Crocodile tears or not, there remains the specter that Michael Gearon, Jr. and Bruce Levenson could still be running the Hawks when the NBA emerges from its likely lockout sometime in December or early 2012. The combination of the purchase price of the Thrashers at $110 million coupled with the reported $20 million payday of the $60 million "relocation" or "breakup" fee that Levenson & Co. received should be enough to substantially pay down the $120 million draw the Spirit took against the NBA's credit facility.
That means that if Levenson & Co. still wants to operate the Hawks, they can do so with an almost clean balance sheet.
It must be nice to be a multi-millionaire like Bruce Levenson.
There seems to be a split amongst the Atlanta media whether Levenson & Co. will hold onto the Hawks. That of course comes down to whether you believe that the ultra-secret (until finally exposed by the AJC) deal to sell the Hawks and operating rights to Philips Arena to San Diego Padres owner John Moores was a legitimate offer or if you think it was just a dilatory tactic to pretty much ensure a sale of just the Thrashers.
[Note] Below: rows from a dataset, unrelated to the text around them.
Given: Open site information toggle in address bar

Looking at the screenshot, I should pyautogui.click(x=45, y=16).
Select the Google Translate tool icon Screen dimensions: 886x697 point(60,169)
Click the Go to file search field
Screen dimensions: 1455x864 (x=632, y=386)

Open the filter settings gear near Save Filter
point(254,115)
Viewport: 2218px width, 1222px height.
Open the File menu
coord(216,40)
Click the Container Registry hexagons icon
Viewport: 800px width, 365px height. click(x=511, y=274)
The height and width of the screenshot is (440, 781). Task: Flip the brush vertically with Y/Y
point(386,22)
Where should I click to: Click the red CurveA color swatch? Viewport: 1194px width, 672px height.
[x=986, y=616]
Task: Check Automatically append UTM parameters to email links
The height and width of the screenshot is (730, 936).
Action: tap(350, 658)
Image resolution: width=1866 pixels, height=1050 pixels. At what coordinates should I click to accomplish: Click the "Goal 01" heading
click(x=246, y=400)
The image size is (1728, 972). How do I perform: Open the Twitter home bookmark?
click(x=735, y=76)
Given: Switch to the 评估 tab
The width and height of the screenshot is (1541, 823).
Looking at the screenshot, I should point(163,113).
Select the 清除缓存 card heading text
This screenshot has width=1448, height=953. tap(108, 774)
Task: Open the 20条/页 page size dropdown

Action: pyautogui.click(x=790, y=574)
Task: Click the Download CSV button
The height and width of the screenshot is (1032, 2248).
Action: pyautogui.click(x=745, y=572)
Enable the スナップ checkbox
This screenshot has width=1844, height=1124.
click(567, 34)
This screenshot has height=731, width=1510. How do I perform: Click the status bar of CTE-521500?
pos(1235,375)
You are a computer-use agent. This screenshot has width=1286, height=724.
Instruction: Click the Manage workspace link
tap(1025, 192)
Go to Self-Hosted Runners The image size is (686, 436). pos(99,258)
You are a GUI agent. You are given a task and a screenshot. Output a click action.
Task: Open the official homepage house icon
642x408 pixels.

Here's to hoping that Levenson & Co. are railroaded out of town. Due to their incompetence and mismanagement, Levenson & Co. has lost a hockey team. And their basketball team faces serious cap-related challenges ahead with the albatross of a contract that Joe Johnson signed.
Suffice to say that Levenson & Co. takes Atlantans as fools if they don't think people will boycott the basketball team or at least will make life very uncomfortable for the Spirit clowns as they sit courtside at Philips Arena. Although there is not a complete overlap of the Thrashers and Hawks fan bases, there are enough disgruntled Thrashers fans to make life very miserable for Levenson & Co.
As they should.
The way this sale went down, this will not be a Tom Cousins situation, where Levenson & Co. could hold onto the Hawks for a bit after the Flames left town. Remember, Ted Turner bought the Hawks from Cousins in 1976 -- four years before the Flames bolted town for Calgary.
This is an entirely different situation.
If Levenson & Co. hold onto the Hawks, Atlanta's basketball team will be at a crossroad. Management is going to have to make a decision whether to blow up the team to get better in the future. They will be near the luxury tax threshold, which could be the hard cap limit after the lockout ends.
Barring a trade, that means the Hawks, who are also without a first round pick in this year's draft, will have very little latitude to make any sort of impact move in the offseason. It also means that Atlanta's basketball team will probably not be able to resign sixth-man Jamal Crawford.
If Levenson & Co. sees the light and disposes of the Hawks and the arena's operating rights, a new owner may be savvy enough to make the required moves to give this team a chance to get out of the second round. As we all know that under new ownership, the Hawks could conceivably go into the luxury tax -- something that Levenson & Co. has avoided.
If the league goes to a hard cap, new ownership could absorb a big contract or two and buy them out, just like many hockey teams did after the NHL lockout in '04-05. This would give the Hawks flexibility to get better and take that next necessary step.
The ball is clearly in Levenson & Co.'s court. No matter what happens, Thrashers fans and Hawks fans will be watching. Count on that Michael Gearon and Bruce Levenson. You'll just have to "deal with it."